START Dataset extract

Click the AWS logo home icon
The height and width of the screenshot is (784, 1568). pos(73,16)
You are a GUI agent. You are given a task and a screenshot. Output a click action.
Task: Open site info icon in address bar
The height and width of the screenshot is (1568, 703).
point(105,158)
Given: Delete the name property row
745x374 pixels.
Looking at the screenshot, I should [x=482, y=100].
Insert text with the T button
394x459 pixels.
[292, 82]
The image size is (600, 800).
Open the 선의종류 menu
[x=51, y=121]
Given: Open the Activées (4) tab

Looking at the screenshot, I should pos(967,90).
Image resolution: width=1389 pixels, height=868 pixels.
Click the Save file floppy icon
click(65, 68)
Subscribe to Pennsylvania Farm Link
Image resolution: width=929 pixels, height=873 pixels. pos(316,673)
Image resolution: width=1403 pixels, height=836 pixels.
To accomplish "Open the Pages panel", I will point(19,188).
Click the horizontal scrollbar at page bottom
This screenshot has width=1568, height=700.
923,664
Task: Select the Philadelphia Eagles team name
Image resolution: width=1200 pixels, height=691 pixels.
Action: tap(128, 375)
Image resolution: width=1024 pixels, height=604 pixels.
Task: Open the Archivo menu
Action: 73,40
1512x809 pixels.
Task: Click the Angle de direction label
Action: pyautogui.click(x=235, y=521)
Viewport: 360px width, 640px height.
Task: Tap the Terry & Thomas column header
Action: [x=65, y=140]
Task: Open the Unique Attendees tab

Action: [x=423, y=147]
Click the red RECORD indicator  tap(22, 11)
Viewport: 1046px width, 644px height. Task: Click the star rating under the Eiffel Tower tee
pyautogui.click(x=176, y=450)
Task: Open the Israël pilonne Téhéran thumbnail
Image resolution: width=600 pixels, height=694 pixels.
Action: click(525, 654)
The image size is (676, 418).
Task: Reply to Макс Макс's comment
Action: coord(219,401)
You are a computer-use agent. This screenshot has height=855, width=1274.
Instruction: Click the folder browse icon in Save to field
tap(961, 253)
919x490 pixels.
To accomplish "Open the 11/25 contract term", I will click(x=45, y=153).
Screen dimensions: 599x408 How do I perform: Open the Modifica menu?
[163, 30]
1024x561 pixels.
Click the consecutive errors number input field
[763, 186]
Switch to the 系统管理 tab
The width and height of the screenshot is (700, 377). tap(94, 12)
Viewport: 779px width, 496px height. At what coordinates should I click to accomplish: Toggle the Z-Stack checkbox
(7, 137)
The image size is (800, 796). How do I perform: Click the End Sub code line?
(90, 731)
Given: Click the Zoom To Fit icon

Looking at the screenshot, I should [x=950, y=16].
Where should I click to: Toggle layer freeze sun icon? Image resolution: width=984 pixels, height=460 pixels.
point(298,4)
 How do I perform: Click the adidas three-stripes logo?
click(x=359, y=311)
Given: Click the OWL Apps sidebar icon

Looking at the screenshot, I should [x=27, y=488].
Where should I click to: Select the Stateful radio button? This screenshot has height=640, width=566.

END Dataset extract

Scan the entries above for the line containing "Task: Open site info icon in address bar", and copy it and all lines after it exactly, down to and including the line containing "Image resolution: width=1389".

Task: Open site info icon in address bar
The height and width of the screenshot is (1568, 703).
point(105,158)
Given: Delete the name property row
745x374 pixels.
Looking at the screenshot, I should [x=482, y=100].
Insert text with the T button
394x459 pixels.
[292, 82]
The image size is (600, 800).
Open the 선의종류 menu
[x=51, y=121]
Given: Open the Activées (4) tab

Looking at the screenshot, I should pos(967,90).
Image resolution: width=1389 pixels, height=868 pixels.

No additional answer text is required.